Post 45 | HDPCD | Join two Hive tables

 

Hello, everyone. Welcome to one more tutorial in the HDPCD certification series.

In the last tutorial, we saw how to insert a new row into a Hive table.

In this tutorial, we are going to see how to join two Hive tables.

Let us begin, then.

Apache Hive: Performing join operation
Apache Hive: Performing join operation

The above info-graphics show the step by step process of performing the JOIN operation in Apache Hive.

Let’s start doing the JOIN, then.

  • CREATING INPUT CSV FILES IN THE LOCAL FILE SYSTEM

We use the vi editor to create input CSV files in the local file system.

Here, we are going to create two input files, since, we are joining two tables in this tutorial.

The first file, named, post45_a.csv, contains the customer information, such as, customer ID, customer name, and customer gender.

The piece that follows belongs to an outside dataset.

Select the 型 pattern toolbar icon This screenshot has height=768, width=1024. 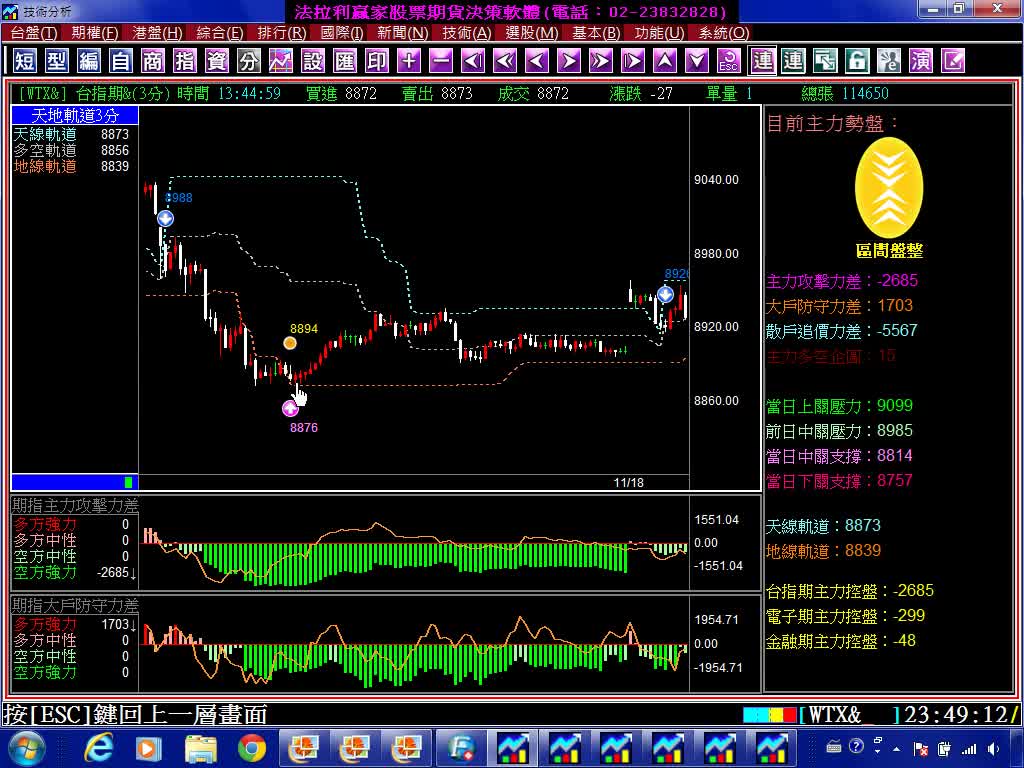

I have uploaded this input CSV file to my GitHub profile under HDPCD repository. The name of this file is “56_first_input_file_for_join.csv“. You can download/save this file by clicking here and it looks as follows.

You can use the following commands for creating this file.

vi post45_a.csv

###############################
# PASTE COPIED CONTENTS HERE #
###############################

cat post45_a.csv

The output of the above commands look as follows.

Step 1: Creating first input file in the local file system
Step 1: Creating first input file in the local file system

As you can see from the above screenshot, input CSV file post45_a.csv was created successfully in the local file system.

We will follow the same process for creating the second input CSV file.

The name of this file is post45_b.csv and it contains the order information by the customers. It contains fields such as customer ID, timestamp, order amount, and the order status.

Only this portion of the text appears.